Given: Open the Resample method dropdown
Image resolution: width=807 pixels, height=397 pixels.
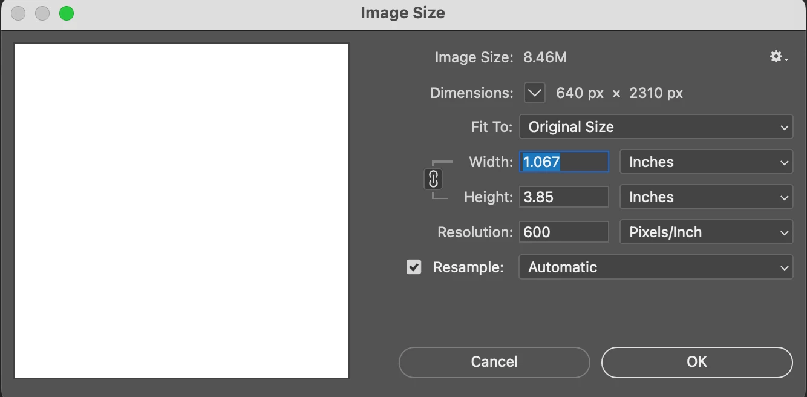Looking at the screenshot, I should click(x=656, y=267).
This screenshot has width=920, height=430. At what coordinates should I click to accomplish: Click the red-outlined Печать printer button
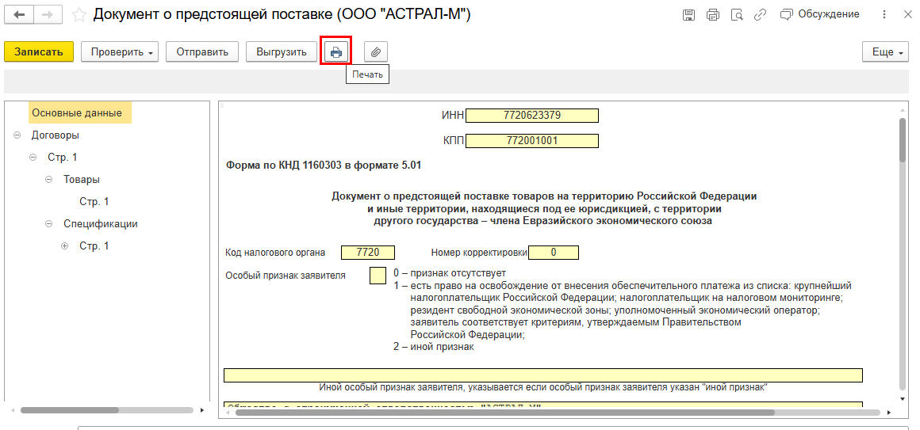coord(336,52)
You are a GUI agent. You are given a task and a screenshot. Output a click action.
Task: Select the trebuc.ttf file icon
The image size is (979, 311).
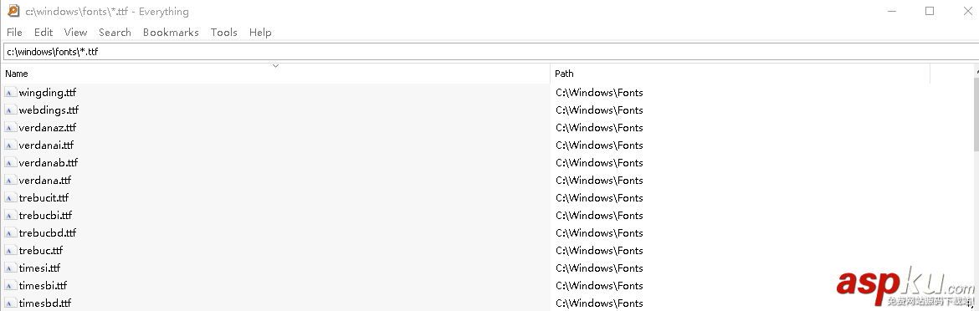(x=10, y=251)
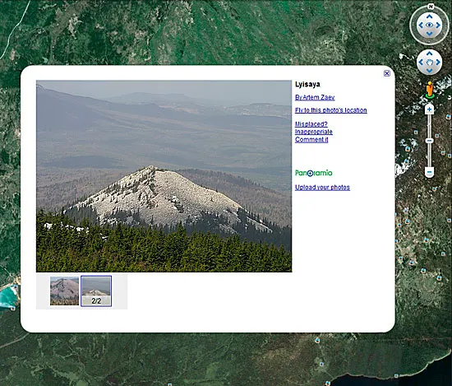The width and height of the screenshot is (452, 386).
Task: Click the zoom slider handle
Action: pyautogui.click(x=429, y=141)
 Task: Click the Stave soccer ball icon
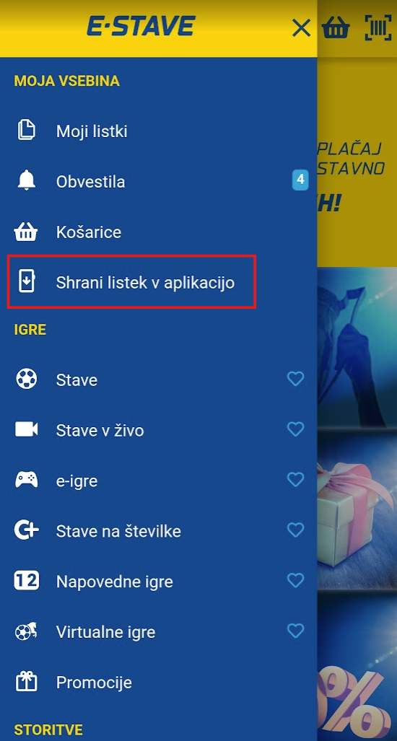(27, 380)
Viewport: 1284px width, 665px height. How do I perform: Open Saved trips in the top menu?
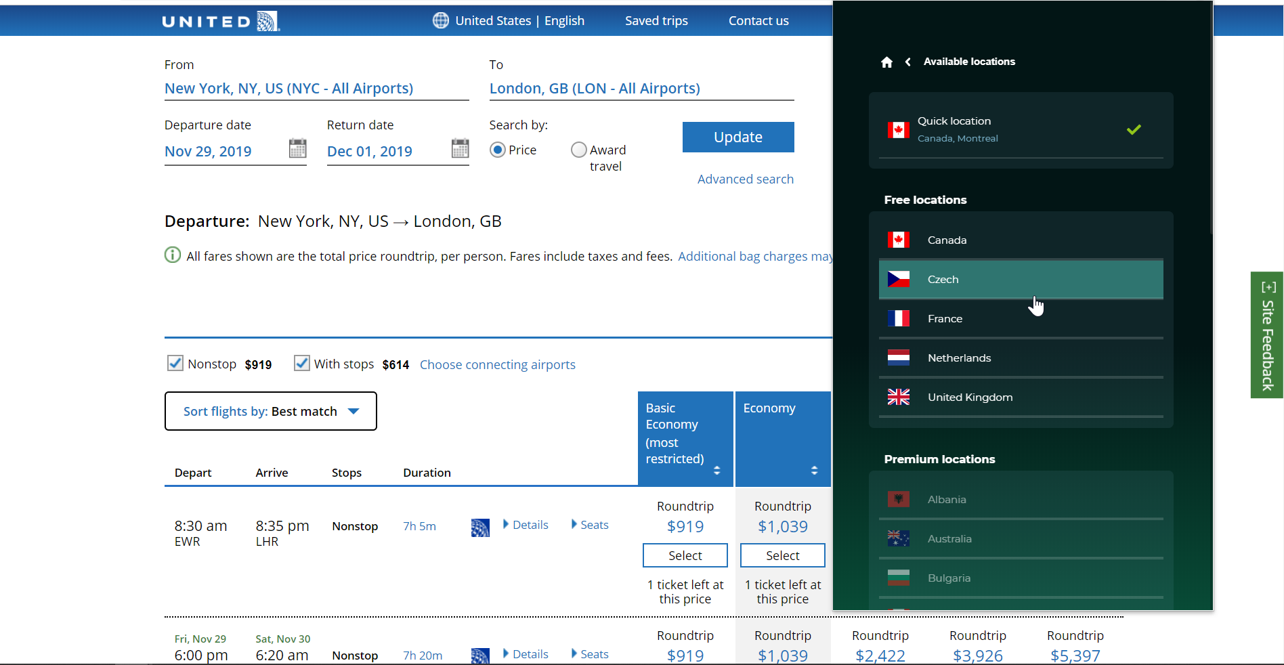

--- THE PROBLEM ---
Your answer must be an exact copy of the records, with no pictures in it.

--- SOLUTION TO THIS PROBLEM ---
Given: Open the Resample method dropdown
Image resolution: width=807 pixels, height=397 pixels.
Looking at the screenshot, I should click(x=656, y=267).
This screenshot has width=920, height=430. At what coordinates should I click to accomplish: Click the red-outlined Печать printer button
coord(336,52)
You are a GUI agent. You are given a task and a screenshot. Output a click action.
Task: Select the trebuc.ttf file icon
The image size is (979, 311).
(x=10, y=251)
The width and height of the screenshot is (452, 386).
Task: Click the zoom slider handle
Action: pyautogui.click(x=429, y=141)
 Task: Click the Stave soccer ball icon
(27, 380)
Viewport: 1284px width, 665px height. How do I perform: Open Saved trips in the top menu?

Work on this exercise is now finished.